*À PRODUIRE*. Recopiez mot pour mot le passage de la section du document qui va de « Je sais bien, la » jusqu’à « tons de gris. » inclus.
===== SECTION DU DOCUMENT =====
Je sais bien, la politique est un balancier qui, une fois ancré d’un côté, ira inexorablement jusqu’à l’extrémité de l’autre. Surtout dans notre monde qui prône la polarisation de tout. Blanc ou noir. Vrai ou faux. Pour ou contre. Droite ou gauche. D’accord ou pas d’accord. Ça ne favorise pas le dialogue, mais l’opposition. Ça ne favorise pas non plus la réflexion critique, ni le travailler ensemble. Il suffit de se positionner d’un côté ou de l’autre. Plus facile d’argumenter quand tu gommes les nuances. Mais la réalité se trouve généralement dans les tons de gris.
===== LISTE DES ITEMS =====
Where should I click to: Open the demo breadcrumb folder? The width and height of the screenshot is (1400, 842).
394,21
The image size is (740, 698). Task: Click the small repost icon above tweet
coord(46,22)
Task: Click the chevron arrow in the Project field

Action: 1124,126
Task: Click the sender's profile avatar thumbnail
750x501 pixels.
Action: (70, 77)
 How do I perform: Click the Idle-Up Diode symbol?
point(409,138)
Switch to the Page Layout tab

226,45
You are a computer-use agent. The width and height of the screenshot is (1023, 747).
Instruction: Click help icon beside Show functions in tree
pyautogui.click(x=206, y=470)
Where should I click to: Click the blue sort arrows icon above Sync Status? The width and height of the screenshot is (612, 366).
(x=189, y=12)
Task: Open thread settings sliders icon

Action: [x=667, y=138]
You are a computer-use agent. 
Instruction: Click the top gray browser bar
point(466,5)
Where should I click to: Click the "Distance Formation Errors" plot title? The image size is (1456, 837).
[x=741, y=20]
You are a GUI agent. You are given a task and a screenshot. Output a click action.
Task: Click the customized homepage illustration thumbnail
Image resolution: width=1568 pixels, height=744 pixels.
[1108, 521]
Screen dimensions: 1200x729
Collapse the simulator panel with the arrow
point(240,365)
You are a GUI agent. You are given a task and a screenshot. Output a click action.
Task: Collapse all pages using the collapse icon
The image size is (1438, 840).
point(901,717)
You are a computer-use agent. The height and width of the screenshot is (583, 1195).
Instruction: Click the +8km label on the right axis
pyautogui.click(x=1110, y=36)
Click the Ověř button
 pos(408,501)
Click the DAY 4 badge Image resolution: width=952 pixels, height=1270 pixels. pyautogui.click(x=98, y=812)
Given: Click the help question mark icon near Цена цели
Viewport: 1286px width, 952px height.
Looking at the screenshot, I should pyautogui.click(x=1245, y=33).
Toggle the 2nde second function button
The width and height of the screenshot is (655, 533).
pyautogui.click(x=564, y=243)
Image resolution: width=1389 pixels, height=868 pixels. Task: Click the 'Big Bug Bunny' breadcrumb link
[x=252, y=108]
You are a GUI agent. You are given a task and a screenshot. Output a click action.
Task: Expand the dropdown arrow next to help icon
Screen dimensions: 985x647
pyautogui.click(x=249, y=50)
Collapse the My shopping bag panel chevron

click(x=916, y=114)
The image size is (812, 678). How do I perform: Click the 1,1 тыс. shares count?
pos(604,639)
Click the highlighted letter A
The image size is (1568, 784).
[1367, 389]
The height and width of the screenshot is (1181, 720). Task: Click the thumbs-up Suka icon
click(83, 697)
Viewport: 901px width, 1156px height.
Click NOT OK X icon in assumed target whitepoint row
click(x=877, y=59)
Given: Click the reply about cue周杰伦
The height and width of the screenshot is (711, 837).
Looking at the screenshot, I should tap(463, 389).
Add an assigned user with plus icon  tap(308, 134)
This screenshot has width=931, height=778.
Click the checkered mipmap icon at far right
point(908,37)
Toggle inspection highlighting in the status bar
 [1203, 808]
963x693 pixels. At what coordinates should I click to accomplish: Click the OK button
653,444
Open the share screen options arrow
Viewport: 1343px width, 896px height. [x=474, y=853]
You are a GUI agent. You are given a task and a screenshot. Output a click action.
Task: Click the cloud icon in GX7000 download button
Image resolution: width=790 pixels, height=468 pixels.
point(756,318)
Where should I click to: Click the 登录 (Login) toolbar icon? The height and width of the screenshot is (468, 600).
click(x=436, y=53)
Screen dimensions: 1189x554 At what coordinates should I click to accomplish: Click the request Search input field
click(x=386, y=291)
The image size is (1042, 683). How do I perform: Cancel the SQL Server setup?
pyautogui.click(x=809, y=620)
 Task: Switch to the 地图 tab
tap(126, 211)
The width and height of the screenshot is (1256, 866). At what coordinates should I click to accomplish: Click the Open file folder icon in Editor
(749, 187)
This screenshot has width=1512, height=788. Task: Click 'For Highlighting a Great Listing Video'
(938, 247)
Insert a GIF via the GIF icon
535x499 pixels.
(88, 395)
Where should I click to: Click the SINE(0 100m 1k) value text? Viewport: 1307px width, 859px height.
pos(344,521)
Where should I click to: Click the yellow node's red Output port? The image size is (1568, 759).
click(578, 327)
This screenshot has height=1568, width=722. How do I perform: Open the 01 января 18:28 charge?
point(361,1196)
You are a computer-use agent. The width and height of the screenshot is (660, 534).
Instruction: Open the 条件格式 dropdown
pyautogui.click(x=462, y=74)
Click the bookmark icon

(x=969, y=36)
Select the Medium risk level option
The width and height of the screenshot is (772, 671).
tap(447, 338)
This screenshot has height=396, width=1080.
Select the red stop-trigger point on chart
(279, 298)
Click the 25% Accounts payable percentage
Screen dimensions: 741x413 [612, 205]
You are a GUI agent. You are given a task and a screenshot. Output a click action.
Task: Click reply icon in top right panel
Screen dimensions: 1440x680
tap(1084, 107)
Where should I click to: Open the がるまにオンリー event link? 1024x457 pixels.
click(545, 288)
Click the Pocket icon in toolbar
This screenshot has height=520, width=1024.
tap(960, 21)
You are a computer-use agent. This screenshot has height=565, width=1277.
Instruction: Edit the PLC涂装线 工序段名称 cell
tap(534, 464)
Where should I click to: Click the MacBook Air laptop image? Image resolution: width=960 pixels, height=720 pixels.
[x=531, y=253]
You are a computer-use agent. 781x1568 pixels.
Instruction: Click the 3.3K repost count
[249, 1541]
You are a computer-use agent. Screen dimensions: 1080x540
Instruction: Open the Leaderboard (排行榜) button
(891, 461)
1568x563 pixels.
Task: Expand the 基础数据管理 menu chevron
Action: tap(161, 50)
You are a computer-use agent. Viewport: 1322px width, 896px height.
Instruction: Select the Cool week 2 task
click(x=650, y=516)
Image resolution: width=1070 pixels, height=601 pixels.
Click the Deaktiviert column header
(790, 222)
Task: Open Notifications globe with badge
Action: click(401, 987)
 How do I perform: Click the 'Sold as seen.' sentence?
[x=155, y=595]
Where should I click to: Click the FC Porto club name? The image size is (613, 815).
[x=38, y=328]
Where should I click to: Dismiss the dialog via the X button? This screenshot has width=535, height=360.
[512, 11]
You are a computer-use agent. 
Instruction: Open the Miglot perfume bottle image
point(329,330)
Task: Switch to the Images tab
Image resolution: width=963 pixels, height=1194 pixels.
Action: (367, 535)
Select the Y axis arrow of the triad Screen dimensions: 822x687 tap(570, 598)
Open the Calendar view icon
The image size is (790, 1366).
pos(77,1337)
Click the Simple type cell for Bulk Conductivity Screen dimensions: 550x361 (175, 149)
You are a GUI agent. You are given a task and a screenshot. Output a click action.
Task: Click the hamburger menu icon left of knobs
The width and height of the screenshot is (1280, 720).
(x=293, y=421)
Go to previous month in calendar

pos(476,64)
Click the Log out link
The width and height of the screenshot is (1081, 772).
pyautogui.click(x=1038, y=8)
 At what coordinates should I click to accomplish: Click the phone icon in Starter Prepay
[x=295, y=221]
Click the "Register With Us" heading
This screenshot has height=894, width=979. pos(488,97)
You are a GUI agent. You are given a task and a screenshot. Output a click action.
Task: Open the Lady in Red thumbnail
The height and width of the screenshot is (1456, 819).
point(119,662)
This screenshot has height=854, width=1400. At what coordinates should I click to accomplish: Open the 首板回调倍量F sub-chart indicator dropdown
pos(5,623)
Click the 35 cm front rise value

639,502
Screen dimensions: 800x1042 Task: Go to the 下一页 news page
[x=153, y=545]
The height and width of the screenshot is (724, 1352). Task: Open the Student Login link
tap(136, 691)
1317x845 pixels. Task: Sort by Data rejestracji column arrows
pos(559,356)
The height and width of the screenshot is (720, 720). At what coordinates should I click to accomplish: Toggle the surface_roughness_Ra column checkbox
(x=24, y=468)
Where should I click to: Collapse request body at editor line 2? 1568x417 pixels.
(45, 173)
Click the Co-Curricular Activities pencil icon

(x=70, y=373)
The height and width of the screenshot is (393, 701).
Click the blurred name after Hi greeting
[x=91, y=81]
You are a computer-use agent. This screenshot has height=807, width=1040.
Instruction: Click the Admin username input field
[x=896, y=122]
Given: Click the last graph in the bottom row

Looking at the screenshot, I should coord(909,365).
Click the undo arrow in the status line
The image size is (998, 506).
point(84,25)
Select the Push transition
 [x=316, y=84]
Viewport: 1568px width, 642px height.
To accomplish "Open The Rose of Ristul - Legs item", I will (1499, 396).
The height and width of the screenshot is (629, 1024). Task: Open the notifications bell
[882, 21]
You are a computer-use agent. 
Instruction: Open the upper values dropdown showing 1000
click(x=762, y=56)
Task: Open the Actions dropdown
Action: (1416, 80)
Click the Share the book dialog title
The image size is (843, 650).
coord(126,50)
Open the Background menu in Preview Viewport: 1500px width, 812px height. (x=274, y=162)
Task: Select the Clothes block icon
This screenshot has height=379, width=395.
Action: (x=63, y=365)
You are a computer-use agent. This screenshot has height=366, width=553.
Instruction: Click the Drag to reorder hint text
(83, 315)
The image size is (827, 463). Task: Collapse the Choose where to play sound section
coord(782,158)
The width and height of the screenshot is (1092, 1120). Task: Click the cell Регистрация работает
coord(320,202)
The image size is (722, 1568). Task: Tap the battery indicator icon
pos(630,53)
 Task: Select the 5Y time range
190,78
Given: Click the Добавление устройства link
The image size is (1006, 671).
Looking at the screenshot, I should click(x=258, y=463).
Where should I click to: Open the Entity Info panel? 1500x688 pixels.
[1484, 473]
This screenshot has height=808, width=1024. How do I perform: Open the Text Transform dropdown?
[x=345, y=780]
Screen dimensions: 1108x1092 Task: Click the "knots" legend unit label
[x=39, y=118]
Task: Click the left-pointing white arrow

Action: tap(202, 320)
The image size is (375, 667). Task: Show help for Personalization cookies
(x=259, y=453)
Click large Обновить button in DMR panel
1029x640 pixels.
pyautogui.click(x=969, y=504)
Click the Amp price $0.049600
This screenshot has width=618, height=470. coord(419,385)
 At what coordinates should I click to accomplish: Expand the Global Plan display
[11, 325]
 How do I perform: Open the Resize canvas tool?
=====
*RÉPONSE ATTENDUE*.
Je sais bien, la politique est un balancier qui, une fois ancré d’un côté, ira inexorablement jusqu’à l’extrémité de l’autre. Surtout dans notre monde qui prône la polarisation de tout. Blanc ou noir. Vrai ou faux. Pour ou contre. Droite ou gauche. D’accord ou pas d’accord. Ça ne favorise pas le dialogue, mais l’opposition. Ça ne favorise pas non plus la réflexion critique, ni le travailler ensemble. Il suffit de se positionner d’un côté ou de l’autre. Plus facile d’argumenter quand tu gommes les nuances. Mais la réalité se trouve généralement dans les tons de gris.